Document segment:
** Begin **

United States District Court, N.D. Oklahoma

May 1, 2018

THOMAS HUDDLESTON, individually and on behalf of all others similarly situated, Plaintiff,
v.
JOHN CHRISTNER TRUCKING, LLC, Defendant.

          OPINION AND ORDER

          GREGORY K. ERIZZELL, CHIEF JUDGE

         Before the court is the “Motion for Conditional Certification and to Facilitate Notice Under 29 U.S.C. § 216(b)” [Doc. No. 58] of the plaintiff, Thomas Huddleston.

         I. Background

         Huddleston filed this lawsuit against John Christner Trucking, LLC (JCT), alleging, inter alia, that it violated the Fair Labor Standards Act (FLSA) by misclassifying its employees as independent contractors and requiring them to work without compensation. JCT is a for-hire trucking company headquartered in Sapulpa, Oklahoma, which hauls products throughout the contiguous United States. Huddleston worked for JCT as a truck driver from May, 2016, through August, 2016.

** End **

Dataset section:
** Begin **

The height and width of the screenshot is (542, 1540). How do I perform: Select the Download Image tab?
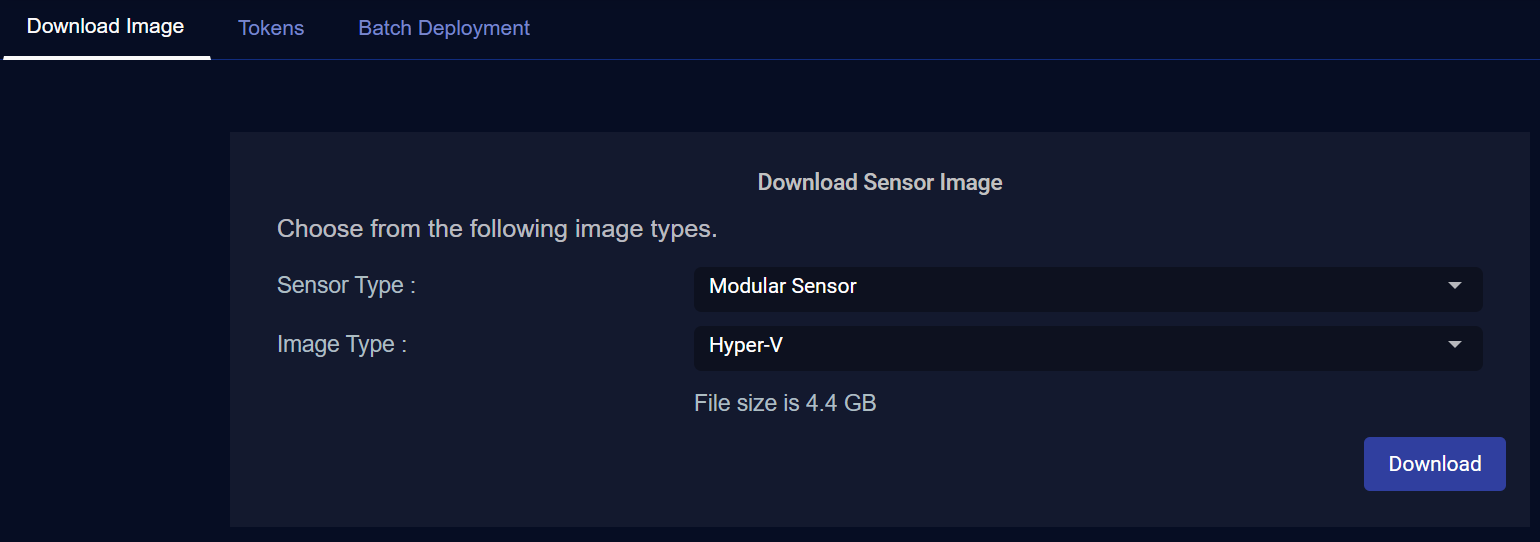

** End **

In the court opinion above, where is John Christner Trucking, LLC headquartered?

Output: Sapulpa, Oklahoma